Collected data
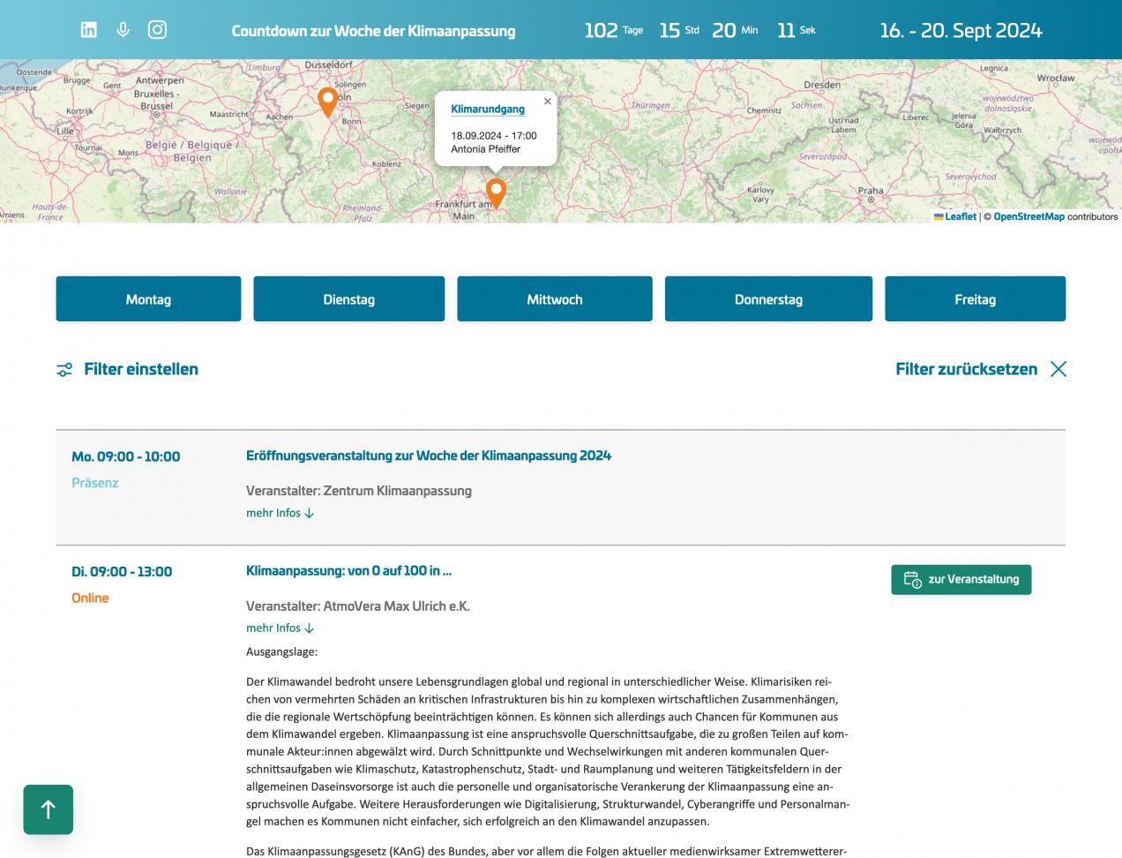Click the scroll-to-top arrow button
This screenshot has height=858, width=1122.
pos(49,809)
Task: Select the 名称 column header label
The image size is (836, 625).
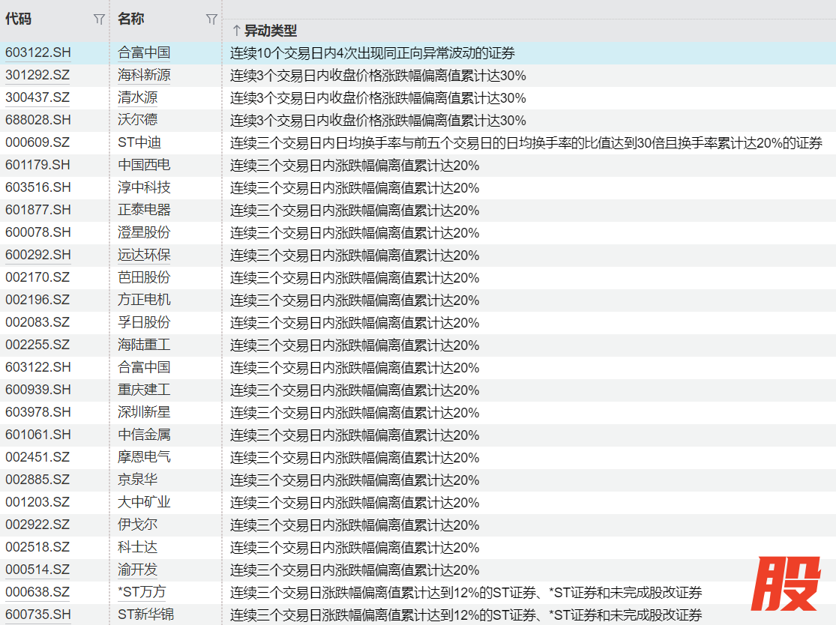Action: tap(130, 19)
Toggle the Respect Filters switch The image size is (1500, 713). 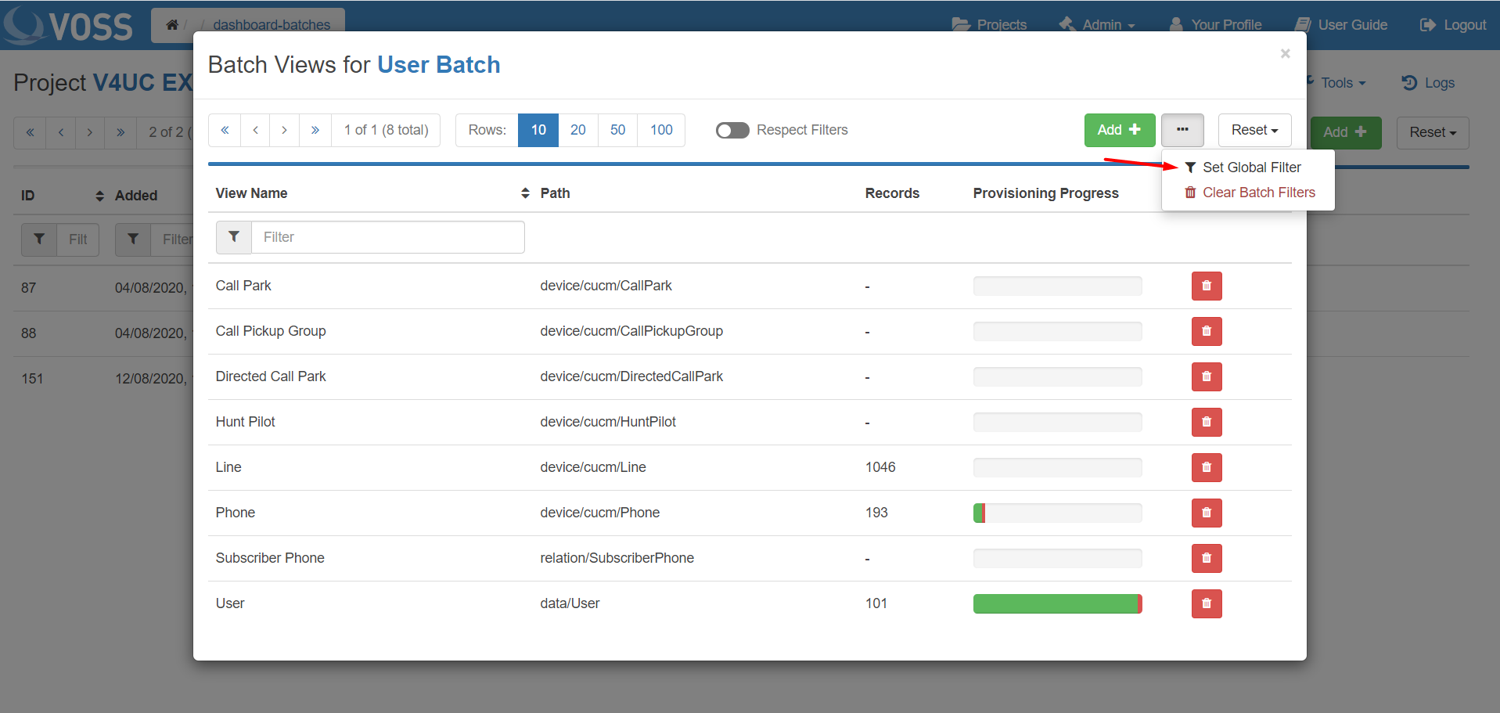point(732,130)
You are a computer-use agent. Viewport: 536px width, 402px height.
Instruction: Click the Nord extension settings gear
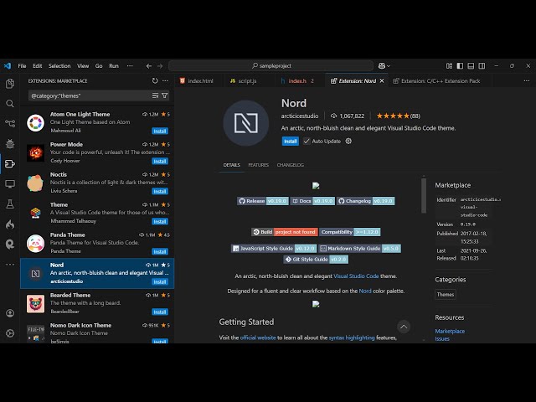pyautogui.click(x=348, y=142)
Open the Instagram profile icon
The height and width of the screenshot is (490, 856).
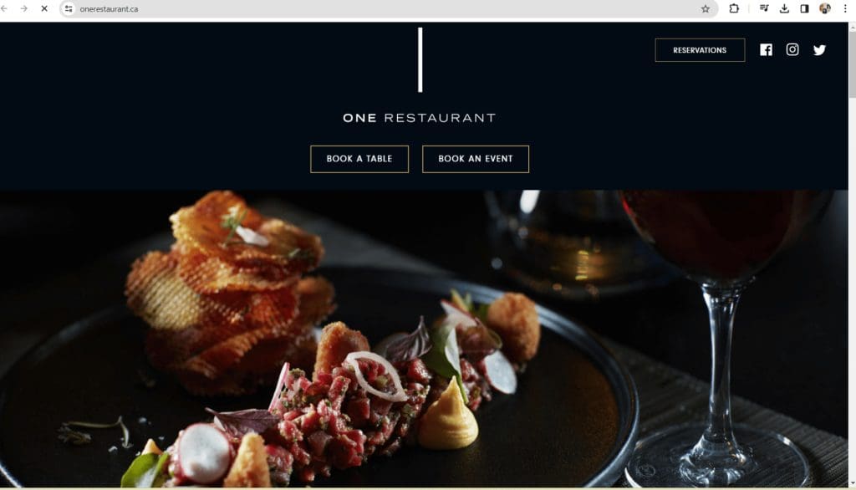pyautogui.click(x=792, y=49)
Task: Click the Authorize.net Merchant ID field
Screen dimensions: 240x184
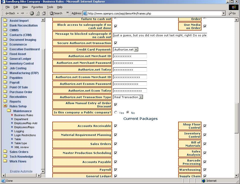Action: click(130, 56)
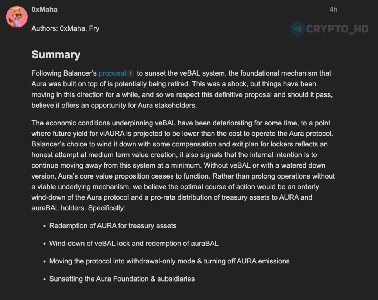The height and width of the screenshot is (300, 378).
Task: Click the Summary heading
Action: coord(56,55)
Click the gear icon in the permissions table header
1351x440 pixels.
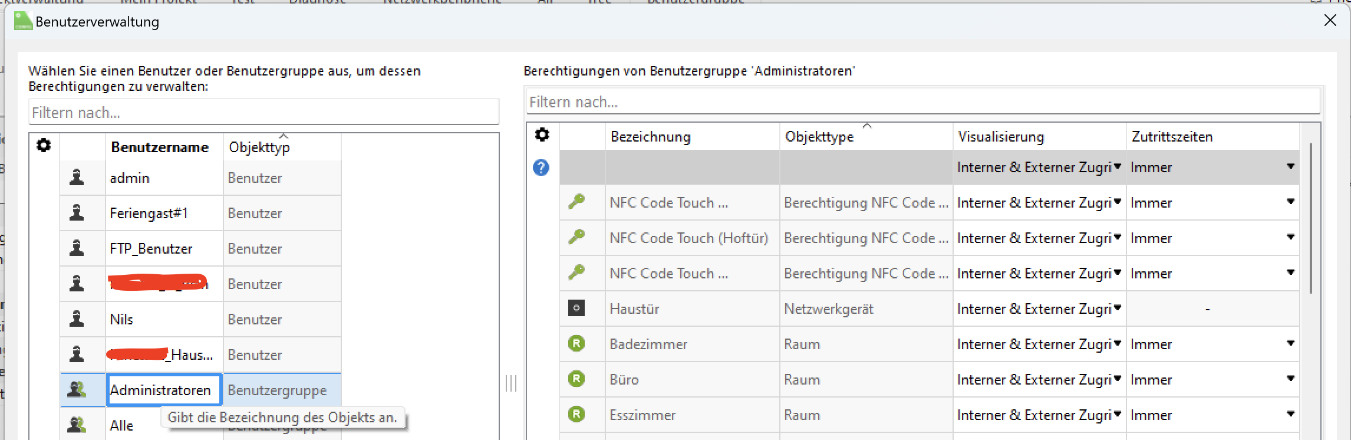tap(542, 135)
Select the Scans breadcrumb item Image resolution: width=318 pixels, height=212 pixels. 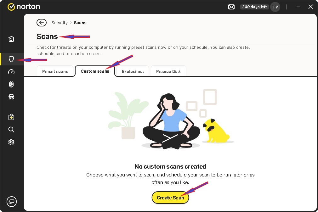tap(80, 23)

→ TASK
With pictures omitted, repeat the entries above word for word from the line holding "You are a computer-use" down to the line holding "Task: Click the Authorize.net", keeping both of those lines.

→ COMPLETED EXERCISE
You are a computer-use agent. Viewport: 536px width, 402px height.
Instruction: Click the Nord extension settings gear
pyautogui.click(x=348, y=142)
Open the Instagram profile icon
The height and width of the screenshot is (490, 856).
pyautogui.click(x=792, y=49)
Task: Click the Authorize.net Merchant ID field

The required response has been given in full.